--- Records supplied ---

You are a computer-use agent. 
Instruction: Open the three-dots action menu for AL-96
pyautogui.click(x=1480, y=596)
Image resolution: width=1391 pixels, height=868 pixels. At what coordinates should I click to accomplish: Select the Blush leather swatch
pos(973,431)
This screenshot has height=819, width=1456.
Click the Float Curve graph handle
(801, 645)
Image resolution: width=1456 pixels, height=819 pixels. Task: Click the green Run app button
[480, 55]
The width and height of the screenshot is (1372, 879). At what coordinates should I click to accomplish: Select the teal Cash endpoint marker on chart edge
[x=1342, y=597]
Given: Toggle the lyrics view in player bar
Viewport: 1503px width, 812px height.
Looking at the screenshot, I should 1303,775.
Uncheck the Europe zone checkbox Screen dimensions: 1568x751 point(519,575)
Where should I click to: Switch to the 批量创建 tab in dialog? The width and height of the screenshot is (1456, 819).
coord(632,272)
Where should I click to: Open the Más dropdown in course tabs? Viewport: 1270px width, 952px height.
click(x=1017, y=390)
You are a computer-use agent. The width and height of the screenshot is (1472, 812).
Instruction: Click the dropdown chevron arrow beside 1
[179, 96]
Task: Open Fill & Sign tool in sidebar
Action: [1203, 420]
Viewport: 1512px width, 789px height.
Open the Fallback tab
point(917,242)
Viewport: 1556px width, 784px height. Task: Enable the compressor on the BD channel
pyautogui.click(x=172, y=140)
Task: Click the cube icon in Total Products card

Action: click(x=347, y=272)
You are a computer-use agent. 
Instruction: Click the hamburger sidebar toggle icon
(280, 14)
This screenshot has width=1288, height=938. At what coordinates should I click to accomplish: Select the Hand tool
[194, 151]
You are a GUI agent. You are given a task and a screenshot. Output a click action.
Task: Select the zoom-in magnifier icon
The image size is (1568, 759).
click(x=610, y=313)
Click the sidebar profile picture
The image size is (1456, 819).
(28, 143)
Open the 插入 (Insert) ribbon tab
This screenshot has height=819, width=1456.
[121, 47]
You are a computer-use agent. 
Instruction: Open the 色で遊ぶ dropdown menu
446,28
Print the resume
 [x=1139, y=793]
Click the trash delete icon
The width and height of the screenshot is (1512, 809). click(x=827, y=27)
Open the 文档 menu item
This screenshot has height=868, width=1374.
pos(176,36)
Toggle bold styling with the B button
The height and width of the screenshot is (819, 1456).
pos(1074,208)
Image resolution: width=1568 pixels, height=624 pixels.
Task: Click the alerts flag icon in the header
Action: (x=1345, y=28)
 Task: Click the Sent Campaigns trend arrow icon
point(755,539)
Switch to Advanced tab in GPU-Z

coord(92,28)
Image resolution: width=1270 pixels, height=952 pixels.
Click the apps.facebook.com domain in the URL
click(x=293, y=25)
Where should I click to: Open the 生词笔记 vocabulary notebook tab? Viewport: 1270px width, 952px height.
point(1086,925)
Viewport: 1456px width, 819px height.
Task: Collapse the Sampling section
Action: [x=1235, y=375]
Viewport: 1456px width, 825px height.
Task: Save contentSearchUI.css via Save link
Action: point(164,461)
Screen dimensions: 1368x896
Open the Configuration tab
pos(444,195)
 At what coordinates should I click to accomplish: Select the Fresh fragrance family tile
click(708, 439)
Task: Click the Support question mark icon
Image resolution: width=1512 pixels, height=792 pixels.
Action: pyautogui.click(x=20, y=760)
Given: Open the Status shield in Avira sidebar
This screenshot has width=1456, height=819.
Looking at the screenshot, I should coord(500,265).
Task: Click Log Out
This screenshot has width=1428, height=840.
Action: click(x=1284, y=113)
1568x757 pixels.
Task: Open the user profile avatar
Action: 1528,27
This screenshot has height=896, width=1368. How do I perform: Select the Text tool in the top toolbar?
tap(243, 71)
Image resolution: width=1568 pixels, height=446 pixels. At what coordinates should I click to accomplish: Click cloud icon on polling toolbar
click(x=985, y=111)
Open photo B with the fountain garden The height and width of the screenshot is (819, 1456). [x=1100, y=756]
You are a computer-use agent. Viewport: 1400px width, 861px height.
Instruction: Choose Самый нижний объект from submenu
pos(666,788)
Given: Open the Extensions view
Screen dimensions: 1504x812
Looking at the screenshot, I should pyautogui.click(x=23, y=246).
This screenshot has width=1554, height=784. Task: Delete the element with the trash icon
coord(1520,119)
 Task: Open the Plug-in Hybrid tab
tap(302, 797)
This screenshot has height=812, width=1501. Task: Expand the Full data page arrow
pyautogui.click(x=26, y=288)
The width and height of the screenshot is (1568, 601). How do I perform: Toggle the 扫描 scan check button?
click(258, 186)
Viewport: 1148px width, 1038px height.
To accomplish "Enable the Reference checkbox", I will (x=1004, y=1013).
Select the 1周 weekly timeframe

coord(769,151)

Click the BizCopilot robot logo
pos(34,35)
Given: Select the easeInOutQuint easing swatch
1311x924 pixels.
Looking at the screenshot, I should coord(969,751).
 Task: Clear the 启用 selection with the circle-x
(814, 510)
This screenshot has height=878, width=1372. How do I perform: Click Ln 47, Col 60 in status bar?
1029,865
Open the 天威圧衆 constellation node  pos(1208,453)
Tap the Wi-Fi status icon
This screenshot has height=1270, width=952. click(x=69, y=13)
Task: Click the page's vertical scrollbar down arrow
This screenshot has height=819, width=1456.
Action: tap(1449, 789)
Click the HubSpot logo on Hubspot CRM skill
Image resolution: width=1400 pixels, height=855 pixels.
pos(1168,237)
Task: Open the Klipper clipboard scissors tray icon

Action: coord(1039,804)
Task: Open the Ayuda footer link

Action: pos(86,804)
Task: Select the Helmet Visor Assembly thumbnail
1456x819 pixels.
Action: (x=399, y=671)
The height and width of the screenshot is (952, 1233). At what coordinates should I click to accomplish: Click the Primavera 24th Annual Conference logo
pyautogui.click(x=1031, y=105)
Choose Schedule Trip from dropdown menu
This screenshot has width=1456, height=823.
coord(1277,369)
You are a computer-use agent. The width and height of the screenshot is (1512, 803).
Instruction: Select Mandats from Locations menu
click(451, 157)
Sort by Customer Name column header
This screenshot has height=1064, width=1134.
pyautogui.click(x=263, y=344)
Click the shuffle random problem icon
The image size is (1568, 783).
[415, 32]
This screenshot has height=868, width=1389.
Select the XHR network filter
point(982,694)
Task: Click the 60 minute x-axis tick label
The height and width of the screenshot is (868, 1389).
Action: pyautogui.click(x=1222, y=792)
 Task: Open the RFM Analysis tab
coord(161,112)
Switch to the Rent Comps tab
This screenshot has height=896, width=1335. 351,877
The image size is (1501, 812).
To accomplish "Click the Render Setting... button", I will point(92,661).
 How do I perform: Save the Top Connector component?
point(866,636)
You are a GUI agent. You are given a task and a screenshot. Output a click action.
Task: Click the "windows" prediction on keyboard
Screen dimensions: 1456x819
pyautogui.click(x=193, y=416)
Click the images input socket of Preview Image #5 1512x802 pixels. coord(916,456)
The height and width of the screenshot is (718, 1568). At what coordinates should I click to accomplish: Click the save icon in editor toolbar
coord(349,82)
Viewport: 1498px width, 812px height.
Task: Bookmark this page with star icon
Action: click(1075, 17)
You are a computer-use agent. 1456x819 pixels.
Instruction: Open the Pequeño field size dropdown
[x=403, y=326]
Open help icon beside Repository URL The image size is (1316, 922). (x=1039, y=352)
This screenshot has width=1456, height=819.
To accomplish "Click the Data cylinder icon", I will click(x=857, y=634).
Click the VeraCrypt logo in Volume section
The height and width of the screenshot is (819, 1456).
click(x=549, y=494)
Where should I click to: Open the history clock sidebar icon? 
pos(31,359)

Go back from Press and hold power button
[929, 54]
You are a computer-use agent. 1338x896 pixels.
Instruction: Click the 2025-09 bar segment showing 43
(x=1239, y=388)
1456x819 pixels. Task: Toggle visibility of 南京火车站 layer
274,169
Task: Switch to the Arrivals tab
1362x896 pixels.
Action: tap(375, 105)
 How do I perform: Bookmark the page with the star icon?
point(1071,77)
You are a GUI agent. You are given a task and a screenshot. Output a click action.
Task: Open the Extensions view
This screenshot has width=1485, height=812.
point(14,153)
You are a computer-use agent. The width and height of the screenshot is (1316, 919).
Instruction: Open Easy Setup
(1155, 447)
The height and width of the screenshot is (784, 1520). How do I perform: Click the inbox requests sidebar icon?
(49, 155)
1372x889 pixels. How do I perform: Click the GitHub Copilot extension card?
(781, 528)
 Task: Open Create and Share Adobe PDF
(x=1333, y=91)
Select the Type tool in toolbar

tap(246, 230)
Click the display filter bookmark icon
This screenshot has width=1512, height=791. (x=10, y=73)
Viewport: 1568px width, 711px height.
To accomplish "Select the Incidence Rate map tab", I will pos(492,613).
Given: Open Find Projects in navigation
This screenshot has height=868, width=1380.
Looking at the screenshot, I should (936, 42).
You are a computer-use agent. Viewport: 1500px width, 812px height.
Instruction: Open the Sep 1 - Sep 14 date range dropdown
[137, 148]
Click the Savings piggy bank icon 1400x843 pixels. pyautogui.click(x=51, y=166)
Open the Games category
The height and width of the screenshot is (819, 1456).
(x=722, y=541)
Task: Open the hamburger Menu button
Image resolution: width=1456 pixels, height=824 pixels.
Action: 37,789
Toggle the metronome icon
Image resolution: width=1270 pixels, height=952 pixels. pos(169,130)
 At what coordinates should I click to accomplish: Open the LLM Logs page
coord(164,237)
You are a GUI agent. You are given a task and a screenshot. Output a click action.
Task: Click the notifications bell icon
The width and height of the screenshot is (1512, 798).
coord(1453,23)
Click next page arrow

---

Only lines holding the word "checkbox" are wanted here; copy each from the listing.

Response below.
Uncheck the Europe zone checkbox Screen dimensions: 1568x751 point(519,575)
To accomplish "Enable the Reference checkbox", I will (x=1004, y=1013).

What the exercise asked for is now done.